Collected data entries

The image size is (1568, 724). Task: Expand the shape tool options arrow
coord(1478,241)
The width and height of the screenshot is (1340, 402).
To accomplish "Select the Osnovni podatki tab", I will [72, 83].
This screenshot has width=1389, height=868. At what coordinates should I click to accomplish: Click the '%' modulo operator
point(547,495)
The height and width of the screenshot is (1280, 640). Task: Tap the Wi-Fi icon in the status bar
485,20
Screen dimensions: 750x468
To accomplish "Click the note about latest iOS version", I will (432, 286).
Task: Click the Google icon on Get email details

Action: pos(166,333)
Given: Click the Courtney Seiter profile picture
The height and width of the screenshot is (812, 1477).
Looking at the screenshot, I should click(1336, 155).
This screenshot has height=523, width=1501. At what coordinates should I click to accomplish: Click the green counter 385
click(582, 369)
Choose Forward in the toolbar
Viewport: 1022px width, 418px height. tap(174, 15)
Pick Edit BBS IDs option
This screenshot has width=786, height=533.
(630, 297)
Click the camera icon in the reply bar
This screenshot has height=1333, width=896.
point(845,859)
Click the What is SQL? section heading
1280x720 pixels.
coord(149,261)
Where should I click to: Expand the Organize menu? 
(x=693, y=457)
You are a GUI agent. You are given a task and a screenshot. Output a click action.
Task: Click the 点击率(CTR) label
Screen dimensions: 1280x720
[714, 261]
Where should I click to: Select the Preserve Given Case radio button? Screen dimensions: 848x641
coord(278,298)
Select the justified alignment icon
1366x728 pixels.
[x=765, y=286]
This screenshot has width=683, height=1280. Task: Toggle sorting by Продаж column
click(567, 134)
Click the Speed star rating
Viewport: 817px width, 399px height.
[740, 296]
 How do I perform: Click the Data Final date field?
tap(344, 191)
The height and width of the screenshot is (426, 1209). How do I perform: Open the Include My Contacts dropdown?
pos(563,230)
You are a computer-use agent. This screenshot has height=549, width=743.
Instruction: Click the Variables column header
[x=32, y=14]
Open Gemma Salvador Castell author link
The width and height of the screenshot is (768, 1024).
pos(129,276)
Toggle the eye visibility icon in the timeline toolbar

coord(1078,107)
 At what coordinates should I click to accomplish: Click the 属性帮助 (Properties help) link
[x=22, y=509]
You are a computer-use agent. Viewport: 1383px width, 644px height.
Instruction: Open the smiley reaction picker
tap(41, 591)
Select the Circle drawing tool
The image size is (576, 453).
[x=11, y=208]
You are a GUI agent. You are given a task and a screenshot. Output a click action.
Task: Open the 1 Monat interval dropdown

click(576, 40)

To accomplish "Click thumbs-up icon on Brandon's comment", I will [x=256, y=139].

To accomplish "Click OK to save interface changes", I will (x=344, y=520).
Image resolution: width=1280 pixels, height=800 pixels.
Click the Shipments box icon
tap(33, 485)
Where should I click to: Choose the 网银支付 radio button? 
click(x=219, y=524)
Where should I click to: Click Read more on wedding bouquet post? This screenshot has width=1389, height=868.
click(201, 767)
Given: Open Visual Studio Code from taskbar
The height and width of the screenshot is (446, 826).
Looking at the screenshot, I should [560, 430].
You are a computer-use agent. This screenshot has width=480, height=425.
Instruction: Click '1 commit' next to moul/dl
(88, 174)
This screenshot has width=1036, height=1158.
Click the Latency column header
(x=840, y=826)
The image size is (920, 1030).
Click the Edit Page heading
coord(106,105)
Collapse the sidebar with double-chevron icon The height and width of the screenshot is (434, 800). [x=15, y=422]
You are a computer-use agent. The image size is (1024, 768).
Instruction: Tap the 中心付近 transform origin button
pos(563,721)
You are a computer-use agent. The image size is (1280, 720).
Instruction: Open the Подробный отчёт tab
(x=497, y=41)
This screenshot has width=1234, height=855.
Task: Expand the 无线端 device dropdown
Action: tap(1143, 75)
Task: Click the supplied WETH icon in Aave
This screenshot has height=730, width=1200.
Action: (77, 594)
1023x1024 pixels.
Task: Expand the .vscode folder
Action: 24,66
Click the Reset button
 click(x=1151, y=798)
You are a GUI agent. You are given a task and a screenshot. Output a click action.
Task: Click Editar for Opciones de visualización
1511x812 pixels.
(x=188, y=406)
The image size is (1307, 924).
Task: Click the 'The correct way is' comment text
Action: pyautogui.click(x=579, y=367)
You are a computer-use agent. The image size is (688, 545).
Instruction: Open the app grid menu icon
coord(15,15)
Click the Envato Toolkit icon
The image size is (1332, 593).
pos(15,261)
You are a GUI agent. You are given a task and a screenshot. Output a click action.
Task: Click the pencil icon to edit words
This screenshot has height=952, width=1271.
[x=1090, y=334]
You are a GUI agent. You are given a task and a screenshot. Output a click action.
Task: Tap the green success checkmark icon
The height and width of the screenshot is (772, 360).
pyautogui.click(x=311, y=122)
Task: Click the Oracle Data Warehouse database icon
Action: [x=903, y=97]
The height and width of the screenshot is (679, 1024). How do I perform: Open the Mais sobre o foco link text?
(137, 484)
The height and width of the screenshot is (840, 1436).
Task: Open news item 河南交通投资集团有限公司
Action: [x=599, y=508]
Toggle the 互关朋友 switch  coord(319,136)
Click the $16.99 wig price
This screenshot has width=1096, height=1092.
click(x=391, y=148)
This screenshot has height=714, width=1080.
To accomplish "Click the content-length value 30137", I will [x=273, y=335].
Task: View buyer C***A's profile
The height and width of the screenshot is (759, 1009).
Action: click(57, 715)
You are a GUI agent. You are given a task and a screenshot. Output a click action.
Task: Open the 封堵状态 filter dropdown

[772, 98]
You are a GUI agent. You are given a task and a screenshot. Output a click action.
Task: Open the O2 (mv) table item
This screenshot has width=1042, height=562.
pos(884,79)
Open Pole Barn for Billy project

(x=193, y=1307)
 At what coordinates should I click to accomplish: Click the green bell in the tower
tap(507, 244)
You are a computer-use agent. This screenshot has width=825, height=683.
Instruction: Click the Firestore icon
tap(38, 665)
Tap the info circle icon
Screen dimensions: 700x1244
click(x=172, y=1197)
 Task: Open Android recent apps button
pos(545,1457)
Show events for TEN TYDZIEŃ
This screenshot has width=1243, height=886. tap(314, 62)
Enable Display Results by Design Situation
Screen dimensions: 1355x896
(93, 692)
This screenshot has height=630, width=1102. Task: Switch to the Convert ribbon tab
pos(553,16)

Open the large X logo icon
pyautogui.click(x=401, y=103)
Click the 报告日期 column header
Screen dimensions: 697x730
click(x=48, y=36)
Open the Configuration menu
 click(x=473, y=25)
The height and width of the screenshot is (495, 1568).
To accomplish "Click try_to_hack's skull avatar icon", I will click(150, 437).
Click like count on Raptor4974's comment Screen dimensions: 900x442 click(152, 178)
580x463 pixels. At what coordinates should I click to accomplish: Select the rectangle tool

**EXERCISE:**
Exactly as shown, give every record again.

**EXERCISE ANSWER:**
The image size is (1568, 724). Task: Expand the shape tool options arrow
coord(1478,241)
The width and height of the screenshot is (1340, 402).
To accomplish "Select the Osnovni podatki tab", I will [72, 83].
This screenshot has width=1389, height=868. At what coordinates should I click to accomplish: Click the '%' modulo operator
point(547,495)
The height and width of the screenshot is (1280, 640). Task: Tap the Wi-Fi icon in the status bar
485,20
Screen dimensions: 750x468
To accomplish "Click the note about latest iOS version", I will (432, 286).
Task: Click the Google icon on Get email details

Action: pos(166,333)
Given: Click the Courtney Seiter profile picture
The height and width of the screenshot is (812, 1477).
Looking at the screenshot, I should click(1336, 155).
This screenshot has height=523, width=1501. At what coordinates should I click to accomplish: Click the green counter 385
click(582, 369)
Choose Forward in the toolbar
Viewport: 1022px width, 418px height. tap(174, 15)
Pick Edit BBS IDs option
This screenshot has width=786, height=533.
(630, 297)
Click the camera icon in the reply bar
This screenshot has height=1333, width=896.
point(845,859)
Click the What is SQL? section heading
1280x720 pixels.
coord(149,261)
Where should I click to: Expand the Organize menu? 
(x=693, y=457)
You are a GUI agent. You are given a task and a screenshot. Output a click action.
Task: Click the 点击率(CTR) label
Screen dimensions: 1280x720
[714, 261]
Where should I click to: Select the Preserve Given Case radio button? Screen dimensions: 848x641
coord(278,298)
Select the justified alignment icon
1366x728 pixels.
[x=765, y=286]
This screenshot has width=683, height=1280. Task: Toggle sorting by Продаж column
click(567, 134)
Click the Speed star rating
Viewport: 817px width, 399px height.
[740, 296]
 How do I perform: Click the Data Final date field?
tap(344, 191)
The height and width of the screenshot is (426, 1209). How do I perform: Open the Include My Contacts dropdown?
pos(563,230)
You are a computer-use agent. This screenshot has height=549, width=743.
Instruction: Click the Variables column header
[x=32, y=14]
Open Gemma Salvador Castell author link
The width and height of the screenshot is (768, 1024).
pos(129,276)
Toggle the eye visibility icon in the timeline toolbar

coord(1078,107)
 At what coordinates should I click to accomplish: Click the 属性帮助 (Properties help) link
[x=22, y=509]
You are a computer-use agent. Viewport: 1383px width, 644px height.
Instruction: Open the smiley reaction picker
tap(41, 591)
Select the Circle drawing tool
The image size is (576, 453).
[x=11, y=208]
You are a GUI agent. You are given a task and a screenshot. Output a click action.
Task: Open the 1 Monat interval dropdown

click(576, 40)

To accomplish "Click thumbs-up icon on Brandon's comment", I will [x=256, y=139].

To accomplish "Click OK to save interface changes", I will (x=344, y=520).
Image resolution: width=1280 pixels, height=800 pixels.
Click the Shipments box icon
tap(33, 485)
Where should I click to: Choose the 网银支付 radio button? 
click(x=219, y=524)
Where should I click to: Click Read more on wedding bouquet post? This screenshot has width=1389, height=868.
click(201, 767)
Given: Open Visual Studio Code from taskbar
The height and width of the screenshot is (446, 826).
Looking at the screenshot, I should [560, 430].
You are a computer-use agent. This screenshot has width=480, height=425.
Instruction: Click '1 commit' next to moul/dl
(88, 174)
This screenshot has width=1036, height=1158.
Click the Latency column header
(x=840, y=826)
The image size is (920, 1030).
Click the Edit Page heading
coord(106,105)
Collapse the sidebar with double-chevron icon The height and width of the screenshot is (434, 800). [x=15, y=422]
You are a computer-use agent. The image size is (1024, 768).
Instruction: Tap the 中心付近 transform origin button
pos(563,721)
You are a computer-use agent. The image size is (1280, 720).
Instruction: Open the Подробный отчёт tab
(x=497, y=41)
This screenshot has width=1234, height=855.
Task: Expand the 无线端 device dropdown
Action: tap(1143, 75)
Task: Click the supplied WETH icon in Aave
This screenshot has height=730, width=1200.
Action: (77, 594)
1023x1024 pixels.
Task: Expand the .vscode folder
Action: 24,66
Click the Reset button
 click(x=1151, y=798)
You are a GUI agent. You are given a task and a screenshot. Output a click action.
Task: Click Editar for Opciones de visualización
1511x812 pixels.
(x=188, y=406)
The image size is (1307, 924).
Task: Click the 'The correct way is' comment text
Action: pyautogui.click(x=579, y=367)
You are a computer-use agent. The image size is (688, 545).
Instruction: Open the app grid menu icon
coord(15,15)
Click the Envato Toolkit icon
The image size is (1332, 593).
pos(15,261)
You are a GUI agent. You are given a task and a screenshot. Output a click action.
Task: Click the pencil icon to edit words
This screenshot has height=952, width=1271.
[x=1090, y=334]
You are a GUI agent. You are given a task and a screenshot. Output a click action.
Task: Tap the green success checkmark icon
The height and width of the screenshot is (772, 360).
pyautogui.click(x=311, y=122)
Task: Click the Oracle Data Warehouse database icon
Action: [x=903, y=97]
The height and width of the screenshot is (679, 1024). How do I perform: Open the Mais sobre o foco link text?
(137, 484)
The height and width of the screenshot is (840, 1436).
Task: Open news item 河南交通投资集团有限公司
Action: [x=599, y=508]
Toggle the 互关朋友 switch  coord(319,136)
Click the $16.99 wig price
This screenshot has width=1096, height=1092.
click(x=391, y=148)
This screenshot has height=714, width=1080.
To accomplish "Click the content-length value 30137", I will [x=273, y=335].
Task: View buyer C***A's profile
The height and width of the screenshot is (759, 1009).
Action: click(57, 715)
You are a GUI agent. You are given a task and a screenshot. Output a click action.
Task: Open the 封堵状态 filter dropdown

[772, 98]
You are a GUI agent. You are given a task and a screenshot. Output a click action.
Task: Open the O2 (mv) table item
This screenshot has width=1042, height=562.
pos(884,79)
Open Pole Barn for Billy project

(x=193, y=1307)
 At what coordinates should I click to accomplish: Click the green bell in the tower
tap(507, 244)
You are a computer-use agent. This screenshot has width=825, height=683.
Instruction: Click the Firestore icon
tap(38, 665)
Tap the info circle icon
Screen dimensions: 700x1244
click(x=172, y=1197)
 Task: Open Android recent apps button
pos(545,1457)
Show events for TEN TYDZIEŃ
This screenshot has width=1243, height=886. tap(314, 62)
Enable Display Results by Design Situation
Screen dimensions: 1355x896
(93, 692)
This screenshot has height=630, width=1102. Task: Switch to the Convert ribbon tab
pos(553,16)

Open the large X logo icon
pyautogui.click(x=401, y=103)
Click the 报告日期 column header
Screen dimensions: 697x730
click(x=48, y=36)
Open the Configuration menu
 click(x=473, y=25)
The height and width of the screenshot is (495, 1568).
To accomplish "Click try_to_hack's skull avatar icon", I will click(150, 437).
Click like count on Raptor4974's comment Screen dimensions: 900x442 click(152, 178)
580x463 pixels. At what coordinates should I click to accomplish: Select the rectangle tool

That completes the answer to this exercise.